Bukan hanya aku saja, lihatlah berpasang mata dari segala arah di ruangan ini. Terutama para kaum adam. Mereka berlomba-lomba memandangi manusia titisan dewi itu dengan tatapan kagum dan rasa ingin tahu yang tinggi. Sedangkan para gadis? Sebagian dari mereka tampak melihatnya dengan tatapan takjub, dan sebagian lainnya menatap remeh dan tak suka. Kurasa gadis-gadis itu hanya merasa iri karena mereka memiliki saingan dengan paras yang bak seorang dewi. Meskipun menurutku, kecantikan adalah suatu hal yang relatif. Penilaian seseorang akan tampilan visual juga beragam. Orang yang memiliki kecantikan hati dan berwawasan lah yang akan lebih bertahan lama serta membekas, daripada hanya mengelukan sisi visual yang nantinya akan termakan usia juga.

---

"Mahasiswi pindahan?", suara tanya dari seberang telepon terdengar mengalun di telinga.

"Iya, mungkin jadwal kepindahannya sama denganmu. Hanya saja dari kampus dan jurusan yang berbeda.", balasku menjelaskan.

"Hmm, bisa jadi sih. Tapi kenapa dia baru kelihatan sekarang? Harusnya dia kan, sudah ada di kampus ini sejak seminggu yang lalu?"

"Entahlah, kurang tahu juga. Tapi epic banget sih tadi, keadaan di perpustakaan sempat riuh sebentar kan, sebelum penjaga perpus memberi tanda untuk tetap tenang.", lanjutku menjeda. "Vibes nya sangat mirip denganmu--"

"Vibes apa?", Dean segera menyahut ucapanku.

"Itu lho, dia kayak idol Korea gitu, tinggi juga udah mirip model. Coba deh, saking cantiknya banyak cowok yang gak berkedip melihatnya.", ujarku sambil tertawa mengingat kejadian di perpustakaan tadi.

"Haha tipikal cowok kayak gitu, sih. Padahal cantik rupa gak selalu menjamin apa yang ada di kepala dan hatinya, kan?
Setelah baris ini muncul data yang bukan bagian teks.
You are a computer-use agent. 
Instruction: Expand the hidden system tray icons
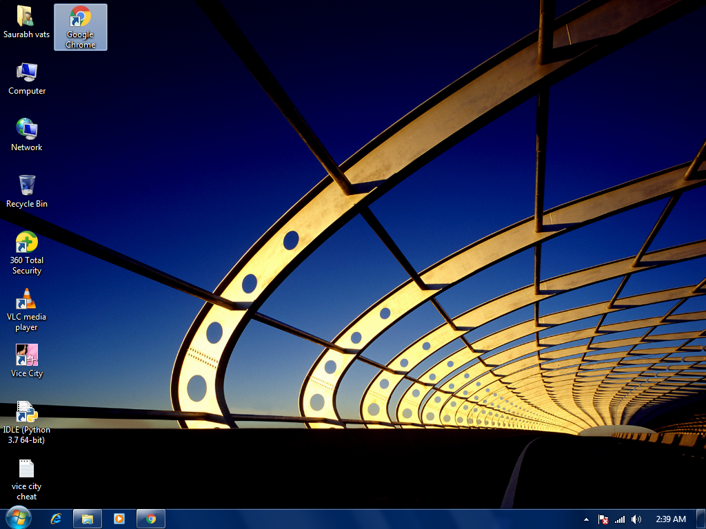[x=585, y=519]
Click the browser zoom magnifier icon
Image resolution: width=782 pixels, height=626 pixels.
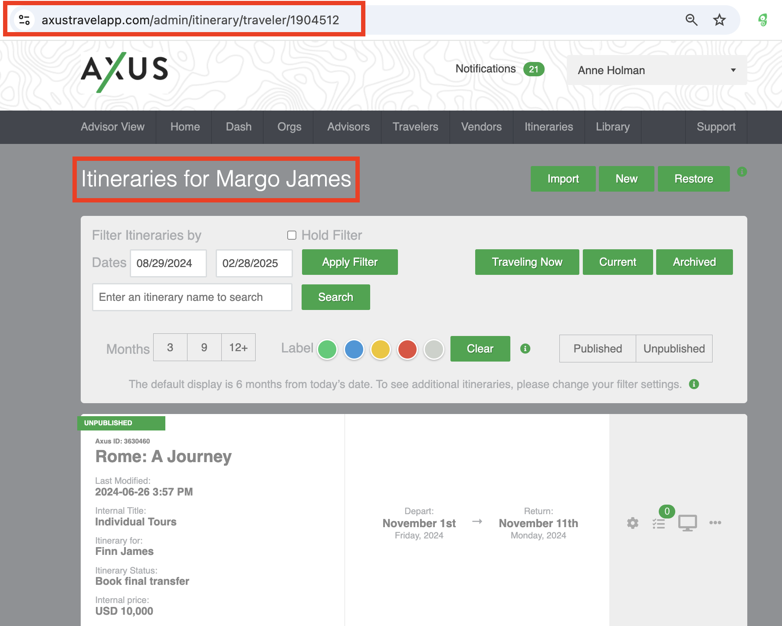(691, 20)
Kalo cantik atau ganteng tapi hatinya busuk, sama aja bohong kan?", rentetan ucapan Dean membuat jantungku tiba-tiba berdebar anomali.
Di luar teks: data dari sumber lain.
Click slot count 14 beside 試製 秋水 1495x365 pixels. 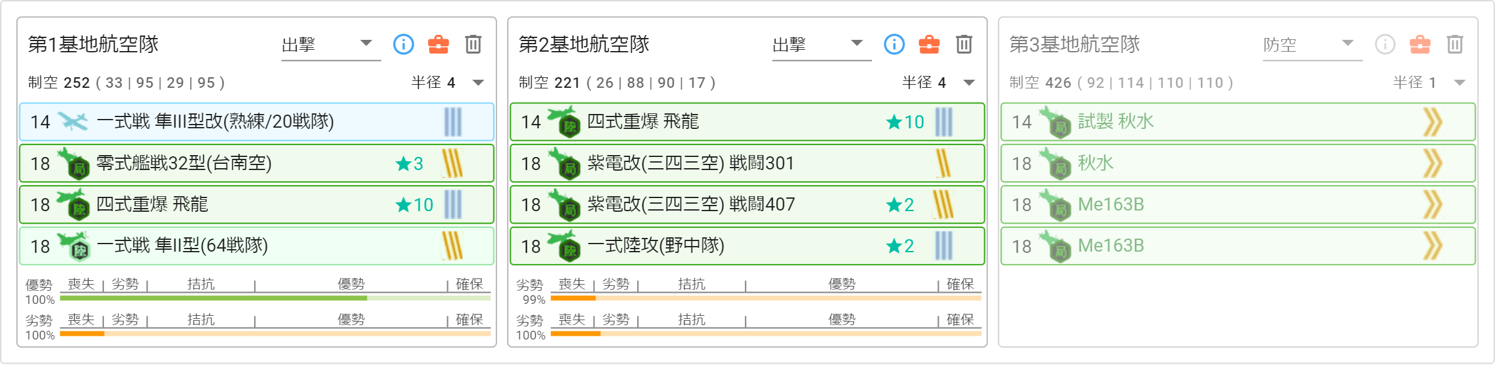click(1022, 122)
Ucapannya barusan seperti menyiratkan sesuatu. Entah kenapa aku merasa nada bicaranya mendadak muram dan gelap. Ingin sekali aku bertanya padanya, tapi ada rasa segan yang masih terasa. Karena pertemanan kami juga baru terhitung 1 minggu ini. Aku menjaga batas-batas privasi saat berbicara dengan orang lain, bahkan pada teman-temanku. Sebelum orang itu yang dengan keinginannya sendiri membuka dirinya, aku tidak akan meng-intervensi. Baru kusadari, setelah seminggu bersama Dean, ternyata kami memiliki beberapa kesamaan pemikiran. Dean juga begitu dewasa dan membuatku kagum. Meskipun lebih muda dariku, tapi aku merasa dia lebih cocok disebut "kakak", karena sesungguhnya dibalik segala sikap cerianya, kedewasaan Dean akan sangat terasa saat kau melakukan deep-talk dengannya.

"Siapa tahu, gadis itu cantik rupa dan hatinya, kan?", aku menambahkan.

"Ya semoga saja, sih. Soalnya kalo standar penilaian seseorang dari parasnya doang, sayang banget sama potensinya, dong? Orang bakalan lebih fokus ke visual dan abai sama apa yang ada di diri orang itu.", lagi-lagi ucapan Dean membuat kedua ujung bibirku terangkat sempurna dibalik panggilan telepon ini.

Lihatlah, meskipun dianugerahi dengan paras yang tampan nan rupawan, namun Dean bukan tipikal orang yang hanya mementingkan visual. Ia juga tidak suka memandang remeh orang lain. Contohnya saja, dia masih mau berteman denganku yang lebih mirip seperti kentang ini. Warna kulit Dean memang tan eksotis, tapi aku bahkan sedikit lebih gelap. Postur tubuhku cukup tinggi, namun sedikit berisi. Tapi, Dean tak pernah melakukan body shamming dan aku sangat bersyukur akan hal itu. Mungkin itu juga yang membuatku merasa nyaman dan tak risih saat bersama dengannya, karena dia juga sangat menghargaiku sebagai perempuan yang berhijab.

Seperti yang Dean katakan tadi, menilai seseorang itu bukanlah semata dari segi visual, tapi poin utamanya adalah pada apa yang ada dihati dan kepalanya. Hanya saja, saat ini standar penilaian kebanyakan orang dari segi visual memang terlalu tinggi. Hingga seringkali mematikan potensi yang ada pada sebagian besar orang yang merasa tak percaya diri dengan kondisi visualnya. Hanya karena visual mereka yang tak sesuai dengan ekspektasi secara garis besar.